Conviction and First Sentencing On July 15, 2015, defendant was convicted of assault with a deadly weapon (Pen.

Code, § 245, subd. (a)(1);1 count II) and false imprisonment (§ 236; count III.) In a bifurcated proceeding in September 2015, the trial court found true enhancements for two prior imprisonments (§ 667.5, subd. (b)), as well as two prior serious felony convictions (§ 667, subd. (a)) that also qualified as strikes prior (§ 667, subds. (b)–(i)). The two prior felony convictions were for burglary in 1986 and assault with a deadly weapon in 2001. (Fowler, supra, F073444.)

On January 26, 2016, the trial court sentenced defendant. The court imposed a sentence on the assault offense of 25 years to life plus 10 years for the two prior serious felony enhancements. The court stayed a 16-month sentence on the false imprisonment offense and stayed the two 1-year terms for the prior imprisonment enhancements. (Fowler, supra, F073444.)

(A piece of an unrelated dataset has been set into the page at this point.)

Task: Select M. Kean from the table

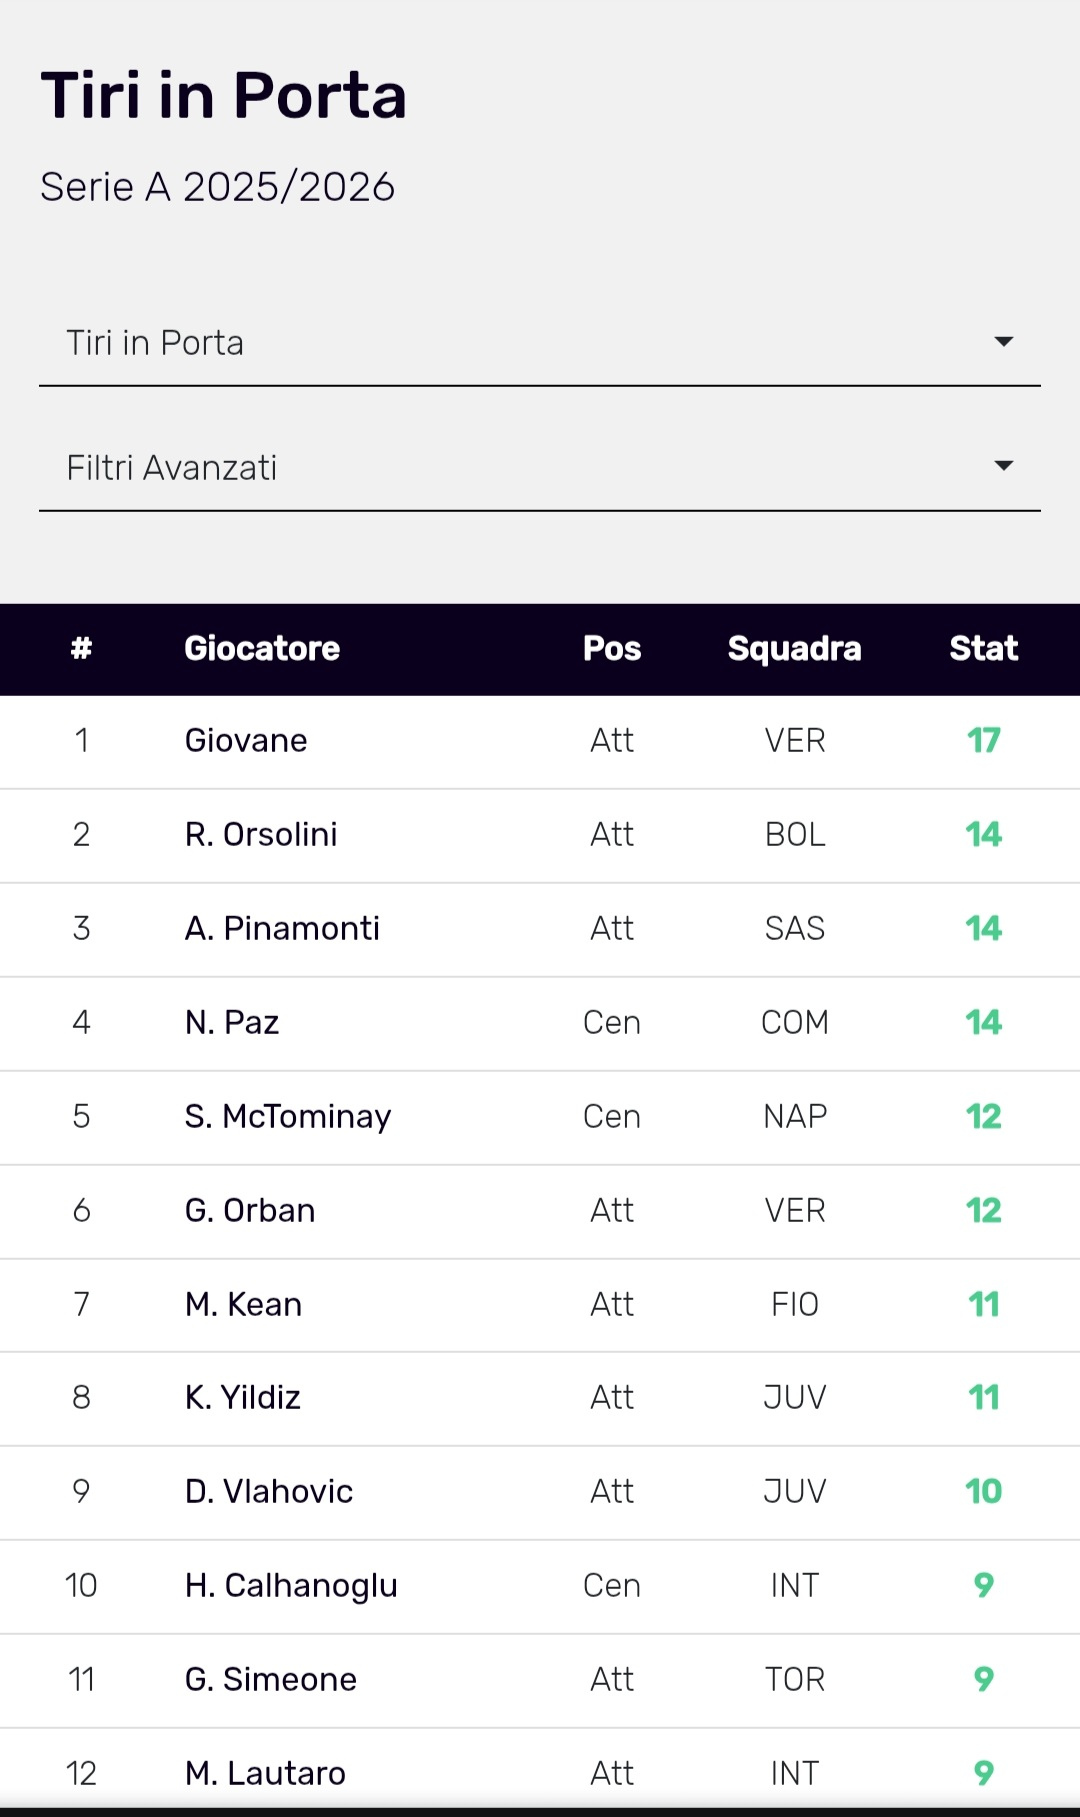Action: point(243,1305)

Second Sentencing On April 10, 2023, the trial court issued an ex parte order that appointed counsel and set a resentencing hearing in light of the passage of Senate Bill 483.

On October 5, 2023, the trial court held the resentencing hearing. The parties generally argued application of factors and considerations under section 1385. The People agreed that defendant was “eligible” to have the two 1-year prior imprisonment enhancements stricken. However, the People argued that because of defendant’s criminal history and violent conduct towards “his significant other,” it was not in the interest of

1 Unless otherwise noted, all further statutory references are to the Penal Code.

3. justice to dismiss either the strike or the corresponding enhancement because public safety would be endangered.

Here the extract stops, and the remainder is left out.